Big data isn’t just for businesses. We’ve already seen big data analytics being used in areas such as healthcare and weather forecasts. Even sports teams have jumped on board the bandwagon.
So perhaps it shouldn’t come as a surprise that politics has gotten into the big data game. More specifically, political campaigns are starting to use big data with the goal of winning on Election Day. As anyone even somewhat familiar with politics knows, trying to guess election outcomes can be a tricky business, but big data gives campaigns more tools and information than ever before. With Election Day not that far away and the presidential campaigns already gearing up, big data may play a pivotal role in who the next President of the United States will be.

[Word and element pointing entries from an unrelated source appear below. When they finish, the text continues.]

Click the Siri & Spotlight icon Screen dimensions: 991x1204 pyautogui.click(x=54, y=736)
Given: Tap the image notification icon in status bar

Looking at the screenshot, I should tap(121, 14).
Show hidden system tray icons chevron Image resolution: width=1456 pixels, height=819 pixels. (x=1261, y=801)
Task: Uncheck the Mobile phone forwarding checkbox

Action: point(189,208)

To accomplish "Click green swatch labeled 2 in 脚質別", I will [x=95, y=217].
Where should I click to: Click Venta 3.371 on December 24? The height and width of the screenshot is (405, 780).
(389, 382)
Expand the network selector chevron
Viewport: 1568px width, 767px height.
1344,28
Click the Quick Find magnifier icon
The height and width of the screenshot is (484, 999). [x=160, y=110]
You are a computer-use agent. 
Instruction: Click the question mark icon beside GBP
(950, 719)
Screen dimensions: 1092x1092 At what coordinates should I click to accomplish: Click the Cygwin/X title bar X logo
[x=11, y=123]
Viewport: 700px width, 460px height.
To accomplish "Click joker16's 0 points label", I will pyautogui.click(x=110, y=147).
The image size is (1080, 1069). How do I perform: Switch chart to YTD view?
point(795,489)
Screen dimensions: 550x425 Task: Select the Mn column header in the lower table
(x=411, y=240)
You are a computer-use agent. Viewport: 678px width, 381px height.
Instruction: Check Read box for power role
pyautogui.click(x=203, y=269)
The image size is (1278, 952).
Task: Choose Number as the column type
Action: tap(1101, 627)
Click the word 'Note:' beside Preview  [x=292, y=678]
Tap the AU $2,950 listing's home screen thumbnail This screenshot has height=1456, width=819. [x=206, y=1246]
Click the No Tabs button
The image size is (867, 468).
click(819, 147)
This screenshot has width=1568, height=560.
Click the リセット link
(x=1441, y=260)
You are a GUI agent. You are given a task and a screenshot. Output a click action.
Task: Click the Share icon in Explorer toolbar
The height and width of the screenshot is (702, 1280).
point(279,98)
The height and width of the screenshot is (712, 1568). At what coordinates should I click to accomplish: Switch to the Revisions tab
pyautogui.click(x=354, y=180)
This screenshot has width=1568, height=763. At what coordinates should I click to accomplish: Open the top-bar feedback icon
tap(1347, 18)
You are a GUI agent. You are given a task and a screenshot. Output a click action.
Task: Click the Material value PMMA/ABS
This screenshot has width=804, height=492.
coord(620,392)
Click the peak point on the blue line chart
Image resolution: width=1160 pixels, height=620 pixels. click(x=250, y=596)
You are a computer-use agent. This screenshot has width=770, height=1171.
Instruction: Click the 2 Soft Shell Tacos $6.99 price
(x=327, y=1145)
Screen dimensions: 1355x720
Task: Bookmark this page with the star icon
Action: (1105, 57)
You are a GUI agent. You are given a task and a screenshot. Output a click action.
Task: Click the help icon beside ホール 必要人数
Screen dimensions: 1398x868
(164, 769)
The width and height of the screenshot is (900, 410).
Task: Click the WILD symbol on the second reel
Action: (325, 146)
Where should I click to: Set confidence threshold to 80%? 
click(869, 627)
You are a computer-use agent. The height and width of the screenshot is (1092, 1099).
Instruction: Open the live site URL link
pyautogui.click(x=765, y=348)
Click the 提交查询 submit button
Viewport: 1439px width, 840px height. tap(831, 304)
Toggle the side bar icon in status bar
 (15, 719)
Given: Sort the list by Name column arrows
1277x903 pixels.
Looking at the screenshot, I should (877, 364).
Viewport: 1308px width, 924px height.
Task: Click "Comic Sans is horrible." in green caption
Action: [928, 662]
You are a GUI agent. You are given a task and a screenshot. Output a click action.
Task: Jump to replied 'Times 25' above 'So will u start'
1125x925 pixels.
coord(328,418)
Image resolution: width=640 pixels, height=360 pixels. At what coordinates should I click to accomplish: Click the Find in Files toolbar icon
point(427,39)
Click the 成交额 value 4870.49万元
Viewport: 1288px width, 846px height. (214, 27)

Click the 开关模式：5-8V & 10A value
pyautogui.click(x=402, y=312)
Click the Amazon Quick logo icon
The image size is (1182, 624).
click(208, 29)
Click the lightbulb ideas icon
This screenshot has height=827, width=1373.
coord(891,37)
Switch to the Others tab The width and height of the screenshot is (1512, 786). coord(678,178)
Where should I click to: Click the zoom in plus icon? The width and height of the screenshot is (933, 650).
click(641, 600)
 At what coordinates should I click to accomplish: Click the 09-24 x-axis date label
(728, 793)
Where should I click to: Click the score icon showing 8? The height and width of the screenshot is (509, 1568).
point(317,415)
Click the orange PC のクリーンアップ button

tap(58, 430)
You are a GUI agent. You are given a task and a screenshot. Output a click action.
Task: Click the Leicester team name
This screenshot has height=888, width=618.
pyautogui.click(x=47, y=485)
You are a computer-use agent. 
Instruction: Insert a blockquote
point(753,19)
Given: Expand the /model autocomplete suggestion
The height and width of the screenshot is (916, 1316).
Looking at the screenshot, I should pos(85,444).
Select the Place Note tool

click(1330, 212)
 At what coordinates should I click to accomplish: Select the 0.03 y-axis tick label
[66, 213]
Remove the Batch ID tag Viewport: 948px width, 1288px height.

There’s already precedent for big data’s use in presidential campaigns. Perhaps most notably, Barack Obama’s 2008 presidential run featured extensive use of big data analytics. That campaign was the first of its kind, at least at that level, to use analytics to help identify likely voters and get them out to the polls in early November.
While there are certainly many factors leading to Obama’s eventual win that year, big data was definitely influential. His opponent, John McCain, didn’t use analytics in any meaningful way, and the result was a decisive victory for Obama. Move head four years to the 2012 president election, and the Obama re-election campaign once again utilized big data analytics. Mitt Romney would also employ analytics services, but that operation was still well behind the sitting president’s efforts, leading to another effective campaign for President Obama. In two straight national elections, the lesson had been learned: use big data or run at a significant disadvantage.
So what lies ahead for this year’s presidential campaigns? That might be a little hard to predict. As evidenced by the chaos surrounding both parties’ primaries, it’s difficult to say exactly what both the Clinton and Trump campaigns will do.
However, it’s definitely clear what they should be doing. If anything, big data allows political campaigns to be run even more like businesses. Many companies use big data to better understand their customers, figuring out how they make their decisions and what are the best ways to reach them. It isn’t any stretch to apply this approach to politics. After all, voters are a lot like customers in that they’re looking for a campaign to support. If that campaign can reach them in such a way to convince them to cast a vote in their favor, then that would be mission accomplished.
That’s exactly how big data can and will be used. Through the analytics approach, campaigns can gather a vast amount of information about individuals, items like voter history, religious beliefs, family status, and more. These voter profiles are nothing new, but with big data they can be more detailed than ever before. They can even include information like favorite movies and TV shows or most frequented restaurants.
With all that data, campaigns can craft tailored messages for individuals, increasing the chances they’ll come out and vote for a specific candidate. Big data helps campaigns find those voters who need that extra little push to get to their polling place, or they can identify swing voters who might be persuaded to supporting one candidate with emphasis on a particular issue.
This data can be gathered from a variety of sources. One of the more fruitful is what people post on their social media accounts. Through social listening and other analytics technologies, campaigns can find out more about each voter. This information contributes to an overall picture that becomes continually clearer over time. Now campaigns have a concrete understanding of who to go after, where to place their most valuable resources, and how to manage their time wisely.
The overall impact of big data on presidential campaigns will be, in theory, a smarter run campaign that more effectively reaches out to voters with a clearly defined message. As campaigns get on board with big data analytics, cloud technologies, and converged infrastructure vendors, they’ll have the opportunity to better define themselves and set the message.
We’re rapidly entering a new age of politics, one that will be hugely influential on the next president.